Susceptibility weighted image is a high resolution 3D fully velocity compensated gradient echo sequence [12]. Its variants include susceptibility weighted angiography (SWAN) and venous blood oxygen level dependent (venoBOLD) techniques. In SWI, data from phase and magnitude images is used to create minimum intensity projection (minIP) image to increase the conspicuity of hemorrhage, clot, and deoxyhemoglobin in veins. This enhances the sensitivity of susceptibility weighted imaging to detect hemorrhage much better than traditional 2D gradient echo sequence [7]. Presence of prominent hypointense signals in the ring enhancing lesions on susceptibility imaging in all three of our cases is consistent with hemorrhage. A histopathological analysis may be the best step to confirm the presence of hemorrhage in the wall of a brain abscess. However, it is important to understand that surgical intervention is not needed in each and every case of brain abscess and smaller lesions can be treated with antibiotics alone.

The pathophysiology of hemorrhage in the wall of brain abscess is not completely understood. Probably it occurs due to fragility of the new capillaries formed in the wall of brain abscess. Increasing mass effect perhaps leads to rupture of the vessel wall and bleeding [2]. Alternatively, lack of thrombosis in the new capillaries could result in rupture of the vessel wall as the abscess expands [3]. Some consider free radical damage to neovascularity from free radicals [4]. Based on experimental and human studies, Britt et al. classified brain abscess into 4 stages including early cerebritis (1–3 days), late cerebritis (4–9 days), early capsule (10–13 days), and late capsule formation (14 days and more) [13]. The authors reported increased neovascularity and capillaries particularly in the late cerebritis stage. Brain abscess may demonstrate petechial hemorrhages in the cerebritis stage [14]. It is possible that they are retained in the capsular stages and become visible on susceptibility weighted imaging. Although our second case had very low platelet count, lack of macroscopic bleeding in brain and similar imaging appearance of the brain abscess to other two cases indicate that a similar mechanism is responsible for susceptibility signals in the wall of this lesion.
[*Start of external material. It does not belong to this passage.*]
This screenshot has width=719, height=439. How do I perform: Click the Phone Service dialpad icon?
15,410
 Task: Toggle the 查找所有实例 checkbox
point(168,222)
Brain abscess represents a significant medical problem, accounting for one in every 10,000 hospital admissions in the United States and remains a serious situation despite recent advances made in detection and therapy [15]. Although the mortality rate has now decreased to 55–20%, rupture of abscess into a ventricle may carry high mortality of up to 80% [16]. Susceptibility sequence is increasingly used in the assessment of brain and it may demonstrate prominent susceptibility signals from hemorrhage in the wall of brain abscess. Prompt identification of brain abscess is essential and appropriate treatment is undertaken to prevent the associated morbidity and mortality.

4. Conclusion

Susceptibility weighted sequence at 1.5T MRI can demonstrate prominent hypointense signals from hemorrhage in the walls of pyogenic brain abscess. It is essential that one should pay attention to identifying restricted diffusion and preventing a misdiagnosis of hemorrhagic tumor and delay in the diagnosis of brain abscess. Appropriate clinical background and blood culture should be sought after and, if needed, MR spectroscopy may be utilized to confirm abscess. Prospective analysis with susceptibility weighted imaging at 1.5T MRI will help identify the true incidence of hemorrhage in the wall of pyogenic brain abscess.

Conflict of Interests

The authors declare that there is no conflict of interests regarding the publication of this paper.